● PASSAGE DU TEXTE:
----

J'ai lu la Recherche un été, que j'ai passé alité. Je n'avais jamais encore fait le rapprochement, que je l'avais lu dans la position dans laquelle Proust l'a écrite. Dans sa chambre, perpétuellement malade, tout entier à sa tâche ... Et j'ai retrouvé dans les premières phrases dites par Jacques Mougenot, le souvenir très fort de cette époque ... ma madeleine à moi ...

UN EXTRAIT

« Et tout d'un coup le souvenir m'est apparu. Ce goût, c'était celui du petit morceau de madeleine que le dimanche matin à Combray (parce que ce jour-là je ne sortais pas avant l'heure de la messe), quand j'allais lui dire bonjour dans sa chambre, ma tante Léonie m'offrait après l'avoir trempé dans son infusion de thé ou de tilleul. La vue de la petite madeleine ne m'avait rien rappelé avant que je n'y eusse goûté ; peut-être parce que, en ayant souvent aperçu depuis, sans en manger, sur les tablettes des pâtissiers, leur image avait quitté ces jours de Combray pour se lier à d'autres plus récents ; peut-être parce que, de ces souvenirs abandonnés si longtemps hors de la mémoire, rien ne survivait, tout s'était désagrégé ; les formes — et celle aussi du petit coquillage de pâtisserie, si grassement sensuel sous son plissage sévère et dévot — s'étaient abolies, ou, ensommeillées, avaient perdu la force d'expansion qui leur eût permis de rejoindre la conscience ».

----

● MATÉRIEL FOURNI:
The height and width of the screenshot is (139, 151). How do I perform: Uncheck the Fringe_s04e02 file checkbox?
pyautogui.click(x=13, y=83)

----

● QUESTIONS DE LECTURE:
(A) D'après le passage du texte sur la lecture de la Recherche, dans quelle position la Recherche a-t-elle été lue cet été-là ?
(B) Dites si chacune de ces affirmations s'accorde avec le passage du texte, en répondant par oui ou non et en citant les mots décisifs : (i) la tante Léonie offrait le morceau de madeleine le dimanche matin ; (ii) elle le trempait dans du café ; (iii) la seule vue de la madeleine avait suffi à faire revenir le souvenir.
(C) Prolongez le passage du texte sur la madeleine de Proust par quelques phrases qui suivent sa dernière phrase.
La liste n'est d'aucune utilité pour ce travail.

● LISTE DES RÉPONSES:
(A) Alité, c'est-à-dire dans la position dans laquelle Proust l'a écrite.

(B)
(i) Oui : « le dimanche matin à Combray ».
(ii) Non : « dans son infusion de thé ou de tilleul ».
(iii) Non : « La vue de la petite madeleine ne m'avait rien rappelé avant que je n'y eusse goûté ».

(C)
L'AUTEUR

Je vous renvoie à « Hommes et destins » de Stefan Zweig, qui raconte Proust comme un destin qui s'emballe, un cheval fou enfermé dans une chambre, un malade que la maladie gagne sans espoir de rémission, un génie d'une intelligence, d'une acuité, d'une sensibilité hors normes, qui a construit une œuvre sans équivalent. Le magazine « Lire » vient également de sortir un hors-série à l'occasion des 100 ans du prix Goncourt, donné à Proust en 1919 pour « A l'ombre des jeunes filles en fleurs ».